- [Task directions]: Every single record needs to be restated word for word.
-- Opening Marker --
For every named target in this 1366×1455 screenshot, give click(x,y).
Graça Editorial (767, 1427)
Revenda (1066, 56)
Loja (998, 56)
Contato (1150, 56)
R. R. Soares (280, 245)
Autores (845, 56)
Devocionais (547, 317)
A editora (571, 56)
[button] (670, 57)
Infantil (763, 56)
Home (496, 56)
-- Closing Marker --
- [Written solution]:
For every named target in this 1366×1455 screenshot, give click(x,y).
Graça Editorial (767, 1427)
Revenda (1066, 56)
Loja (998, 56)
Contato (1150, 56)
R. R. Soares (280, 245)
Autores (845, 56)
Devocionais (547, 317)
A editora (571, 56)
[button] (670, 57)
Infantil (763, 56)
Home (496, 56)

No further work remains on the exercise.